- Element and text location data -
•••••
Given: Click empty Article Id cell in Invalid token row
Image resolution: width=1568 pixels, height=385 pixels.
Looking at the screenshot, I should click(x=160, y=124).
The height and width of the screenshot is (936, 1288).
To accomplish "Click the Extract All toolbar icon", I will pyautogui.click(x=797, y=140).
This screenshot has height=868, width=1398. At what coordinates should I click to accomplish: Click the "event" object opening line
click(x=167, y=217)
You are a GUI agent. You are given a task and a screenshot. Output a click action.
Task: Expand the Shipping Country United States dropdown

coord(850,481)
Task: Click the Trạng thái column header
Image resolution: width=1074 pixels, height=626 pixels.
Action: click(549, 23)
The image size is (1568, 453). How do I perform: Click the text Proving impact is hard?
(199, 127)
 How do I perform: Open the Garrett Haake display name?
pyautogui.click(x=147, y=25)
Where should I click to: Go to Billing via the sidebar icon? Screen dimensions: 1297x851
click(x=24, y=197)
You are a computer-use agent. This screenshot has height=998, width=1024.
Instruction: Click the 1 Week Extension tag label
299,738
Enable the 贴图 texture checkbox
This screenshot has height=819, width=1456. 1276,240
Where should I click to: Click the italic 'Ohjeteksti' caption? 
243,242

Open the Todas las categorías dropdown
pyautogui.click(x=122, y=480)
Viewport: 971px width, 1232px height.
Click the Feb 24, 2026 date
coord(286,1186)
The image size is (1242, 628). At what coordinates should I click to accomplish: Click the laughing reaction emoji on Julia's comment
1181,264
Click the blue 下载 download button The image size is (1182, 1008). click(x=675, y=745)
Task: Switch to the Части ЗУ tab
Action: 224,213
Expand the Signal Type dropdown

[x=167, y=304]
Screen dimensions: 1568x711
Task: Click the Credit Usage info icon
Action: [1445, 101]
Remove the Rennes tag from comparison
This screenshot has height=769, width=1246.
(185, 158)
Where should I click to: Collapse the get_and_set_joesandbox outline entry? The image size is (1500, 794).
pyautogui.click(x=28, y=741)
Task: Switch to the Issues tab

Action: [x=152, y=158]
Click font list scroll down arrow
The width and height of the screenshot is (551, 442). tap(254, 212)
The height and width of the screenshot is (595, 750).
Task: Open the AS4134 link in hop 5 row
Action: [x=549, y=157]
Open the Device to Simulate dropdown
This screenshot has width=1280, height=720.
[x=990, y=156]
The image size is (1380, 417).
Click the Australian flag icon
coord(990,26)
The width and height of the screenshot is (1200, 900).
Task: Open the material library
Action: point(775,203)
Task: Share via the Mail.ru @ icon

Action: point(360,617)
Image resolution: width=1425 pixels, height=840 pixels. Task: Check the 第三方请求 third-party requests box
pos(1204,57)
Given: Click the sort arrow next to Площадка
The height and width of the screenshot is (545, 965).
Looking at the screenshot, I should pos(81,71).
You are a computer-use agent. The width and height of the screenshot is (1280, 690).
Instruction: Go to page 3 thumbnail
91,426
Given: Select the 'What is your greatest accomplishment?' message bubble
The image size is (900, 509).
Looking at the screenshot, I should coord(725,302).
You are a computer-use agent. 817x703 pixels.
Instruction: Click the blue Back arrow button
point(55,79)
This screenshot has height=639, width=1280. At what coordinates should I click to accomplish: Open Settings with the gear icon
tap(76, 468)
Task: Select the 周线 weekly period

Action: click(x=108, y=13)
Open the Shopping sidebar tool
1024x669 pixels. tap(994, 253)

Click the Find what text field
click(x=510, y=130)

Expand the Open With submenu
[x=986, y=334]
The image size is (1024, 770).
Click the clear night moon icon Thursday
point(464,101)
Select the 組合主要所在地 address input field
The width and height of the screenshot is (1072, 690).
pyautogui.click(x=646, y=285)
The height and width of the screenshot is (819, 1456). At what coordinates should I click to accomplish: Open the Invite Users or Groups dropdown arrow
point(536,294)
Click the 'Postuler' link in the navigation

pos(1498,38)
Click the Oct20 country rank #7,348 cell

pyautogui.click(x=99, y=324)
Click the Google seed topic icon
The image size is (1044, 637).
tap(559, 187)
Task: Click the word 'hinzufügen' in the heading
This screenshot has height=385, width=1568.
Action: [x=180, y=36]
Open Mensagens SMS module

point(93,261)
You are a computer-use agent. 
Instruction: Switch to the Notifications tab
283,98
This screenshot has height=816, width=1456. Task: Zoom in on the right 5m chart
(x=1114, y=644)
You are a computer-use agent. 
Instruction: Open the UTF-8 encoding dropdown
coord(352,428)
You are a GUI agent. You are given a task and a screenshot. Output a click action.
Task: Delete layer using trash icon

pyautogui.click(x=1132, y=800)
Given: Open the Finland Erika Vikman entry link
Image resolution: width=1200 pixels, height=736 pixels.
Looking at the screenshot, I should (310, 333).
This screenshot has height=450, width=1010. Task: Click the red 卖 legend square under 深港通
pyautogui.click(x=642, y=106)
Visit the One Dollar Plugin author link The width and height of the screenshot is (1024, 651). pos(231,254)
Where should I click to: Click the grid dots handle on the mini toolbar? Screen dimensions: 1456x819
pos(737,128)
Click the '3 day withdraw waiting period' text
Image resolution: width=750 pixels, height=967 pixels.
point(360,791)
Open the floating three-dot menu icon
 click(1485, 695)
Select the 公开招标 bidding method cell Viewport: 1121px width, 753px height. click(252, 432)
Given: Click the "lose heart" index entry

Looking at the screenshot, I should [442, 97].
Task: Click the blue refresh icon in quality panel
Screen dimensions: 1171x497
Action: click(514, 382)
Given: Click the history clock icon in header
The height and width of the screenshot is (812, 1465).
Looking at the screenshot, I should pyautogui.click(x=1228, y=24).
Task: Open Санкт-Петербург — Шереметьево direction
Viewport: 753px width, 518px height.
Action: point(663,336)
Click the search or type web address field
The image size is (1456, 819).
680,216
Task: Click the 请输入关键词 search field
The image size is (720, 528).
•••••
- Your objective -
Express these lines as a Markdown table with two columns, Nr for the row number and Line for the line itself, skipping the blank lines.

- Finished answer -
| Nr | Line |
|---|---|
| 1 | Given: Click empty Article Id cell in Invalid token row |
| 2 | Image resolution: width=1568 pixels, height=385 pixels. |
| 3 | Looking at the screenshot, I should click(x=160, y=124). |
| 4 | The height and width of the screenshot is (936, 1288). |
| 5 | To accomplish "Click the Extract All toolbar icon", I will pyautogui.click(x=797, y=140). |
| 6 | This screenshot has height=868, width=1398. At what coordinates should I click to accomplish: Click the "event" object opening line |
| 7 | click(x=167, y=217) |
| 8 | You are a GUI agent. You are given a task and a screenshot. Output a click action. |
| 9 | Task: Expand the Shipping Country United States dropdown |
| 10 | coord(850,481) |
| 11 | Task: Click the Trạng thái column header |
| 12 | Image resolution: width=1074 pixels, height=626 pixels. |
| 13 | Action: click(549, 23) |
| 14 | The image size is (1568, 453). How do I perform: Click the text Proving impact is hard? |
| 15 | (199, 127) |
| 16 |  How do I perform: Open the Garrett Haake display name? |
| 17 | pyautogui.click(x=147, y=25) |
| 18 | Where should I click to: Go to Billing via the sidebar icon? Screen dimensions: 1297x851 |
| 19 | click(x=24, y=197) |
| 20 | You are a computer-use agent. This screenshot has height=998, width=1024. |
| 21 | Instruction: Click the 1 Week Extension tag label |
| 22 | 299,738 |
| 23 | Enable the 贴图 texture checkbox |
| 24 | This screenshot has height=819, width=1456. 1276,240 |
| 25 | Where should I click to: Click the italic 'Ohjeteksti' caption?  |
| 26 | 243,242 |
| 27 | Open the Todas las categorías dropdown |
| 28 | pyautogui.click(x=122, y=480) |
| 29 | Viewport: 971px width, 1232px height. |
| 30 | Click the Feb 24, 2026 date |
| 31 | coord(286,1186) |
| 32 | The image size is (1242, 628). At what coordinates should I click to accomplish: Click the laughing reaction emoji on Julia's comment |
| 33 | 1181,264 |
| 34 | Click the blue 下载 download button The image size is (1182, 1008). click(x=675, y=745) |
| 35 | Task: Switch to the Части ЗУ tab |
| 36 | Action: 224,213 |
| 37 | Expand the Signal Type dropdown |
| 38 | [x=167, y=304] |
| 39 | Screen dimensions: 1568x711 |
| 40 | Task: Click the Credit Usage info icon |
| 41 | Action: [1445, 101] |
| 42 | Remove the Rennes tag from comparison |
| 43 | This screenshot has height=769, width=1246. |
| 44 | (185, 158) |
| 45 | Where should I click to: Collapse the get_and_set_joesandbox outline entry? The image size is (1500, 794). |
| 46 | pyautogui.click(x=28, y=741) |
| 47 | Task: Switch to the Issues tab |
| 48 | Action: [x=152, y=158] |
| 49 | Click font list scroll down arrow |
| 50 | The width and height of the screenshot is (551, 442). tap(254, 212) |
| 51 | The height and width of the screenshot is (595, 750). |
| 52 | Task: Open the AS4134 link in hop 5 row |
| 53 | Action: [x=549, y=157] |
| 54 | Open the Device to Simulate dropdown |
| 55 | This screenshot has width=1280, height=720. |
| 56 | [x=990, y=156] |
| 57 | The image size is (1380, 417). |
| 58 | Click the Australian flag icon |
| 59 | coord(990,26) |
| 60 | The width and height of the screenshot is (1200, 900). |
| 61 | Task: Open the material library |
| 62 | Action: point(775,203) |
| 63 | Task: Share via the Mail.ru @ icon |
| 64 | Action: point(360,617) |
| 65 | Image resolution: width=1425 pixels, height=840 pixels. Task: Check the 第三方请求 third-party requests box |
| 66 | pos(1204,57) |
| 67 | Given: Click the sort arrow next to Площадка |
| 68 | The height and width of the screenshot is (545, 965). |
| 69 | Looking at the screenshot, I should pos(81,71). |
| 70 | You are a computer-use agent. The width and height of the screenshot is (1280, 690). |
| 71 | Instruction: Go to page 3 thumbnail |
| 72 | 91,426 |
| 73 | Given: Select the 'What is your greatest accomplishment?' message bubble |
| 74 | The image size is (900, 509). |
| 75 | Looking at the screenshot, I should coord(725,302). |
| 76 | You are a computer-use agent. 817x703 pixels. |
| 77 | Instruction: Click the blue Back arrow button |
| 78 | point(55,79) |
| 79 | This screenshot has height=639, width=1280. At what coordinates should I click to accomplish: Open Settings with the gear icon |
| 80 | tap(76, 468) |
| 81 | Task: Select the 周线 weekly period |
| 82 | Action: click(x=108, y=13) |
| 83 | Open the Shopping sidebar tool |
| 84 | 1024x669 pixels. tap(994, 253) |
| 85 | Click the Find what text field |
| 86 | click(x=510, y=130) |
| 87 | Expand the Open With submenu |
| 88 | [x=986, y=334] |
| 89 | The image size is (1024, 770). |
| 90 | Click the clear night moon icon Thursday |
| 91 | point(464,101) |
| 92 | Select the 組合主要所在地 address input field |
| 93 | The width and height of the screenshot is (1072, 690). |
| 94 | pyautogui.click(x=646, y=285) |
| 95 | The height and width of the screenshot is (819, 1456). At what coordinates should I click to accomplish: Open the Invite Users or Groups dropdown arrow |
| 96 | point(536,294) |
| 97 | Click the 'Postuler' link in the navigation |
| 98 | pos(1498,38) |
| 99 | Click the Oct20 country rank #7,348 cell |
| 100 | pyautogui.click(x=99, y=324) |
| 101 | Click the Google seed topic icon |
| 102 | The image size is (1044, 637). |
| 103 | tap(559, 187) |
| 104 | Task: Click the word 'hinzufügen' in the heading |
| 105 | This screenshot has height=385, width=1568. |
| 106 | Action: [x=180, y=36] |
| 107 | Open Mensagens SMS module |
| 108 | point(93,261) |
| 109 | You are a computer-use agent.  |
| 110 | Instruction: Switch to the Notifications tab |
| 111 | 283,98 |
| 112 | This screenshot has height=816, width=1456. Task: Zoom in on the right 5m chart |
| 113 | (x=1114, y=644) |
| 114 | You are a computer-use agent.  |
| 115 | Instruction: Open the UTF-8 encoding dropdown |
| 116 | coord(352,428) |
| 117 | You are a GUI agent. You are given a task and a screenshot. Output a click action. |
| 118 | Task: Delete layer using trash icon |
| 119 | pyautogui.click(x=1132, y=800) |
| 120 | Given: Open the Finland Erika Vikman entry link |
| 121 | Image resolution: width=1200 pixels, height=736 pixels. |
| 122 | Looking at the screenshot, I should (310, 333). |
| 123 | This screenshot has height=450, width=1010. Task: Click the red 卖 legend square under 深港通 |
| 124 | pyautogui.click(x=642, y=106) |
| 125 | Visit the One Dollar Plugin author link The width and height of the screenshot is (1024, 651). pos(231,254) |
| 126 | Where should I click to: Click the grid dots handle on the mini toolbar? Screen dimensions: 1456x819 |
| 127 | pos(737,128) |
| 128 | Click the '3 day withdraw waiting period' text |
| 129 | Image resolution: width=750 pixels, height=967 pixels. |
| 130 | point(360,791) |
| 131 | Open the floating three-dot menu icon |
| 132 |  click(1485, 695) |
| 133 | Select the 公开招标 bidding method cell Viewport: 1121px width, 753px height. click(252, 432) |
| 134 | Given: Click the "lose heart" index entry |
| 135 | Looking at the screenshot, I should [442, 97]. |
| 136 | Task: Click the blue refresh icon in quality panel |
| 137 | Screen dimensions: 1171x497 |
| 138 | Action: click(514, 382) |
| 139 | Given: Click the history clock icon in header |
| 140 | The height and width of the screenshot is (812, 1465). |
| 141 | Looking at the screenshot, I should pyautogui.click(x=1228, y=24). |
| 142 | Task: Open Санкт-Петербург — Шереметьево direction |
| 143 | Viewport: 753px width, 518px height. |
| 144 | Action: point(663,336) |
| 145 | Click the search or type web address field |
| 146 | The image size is (1456, 819). |
| 147 | 680,216 |
| 148 | Task: Click the 请输入关键词 search field |
| 149 | The image size is (720, 528). |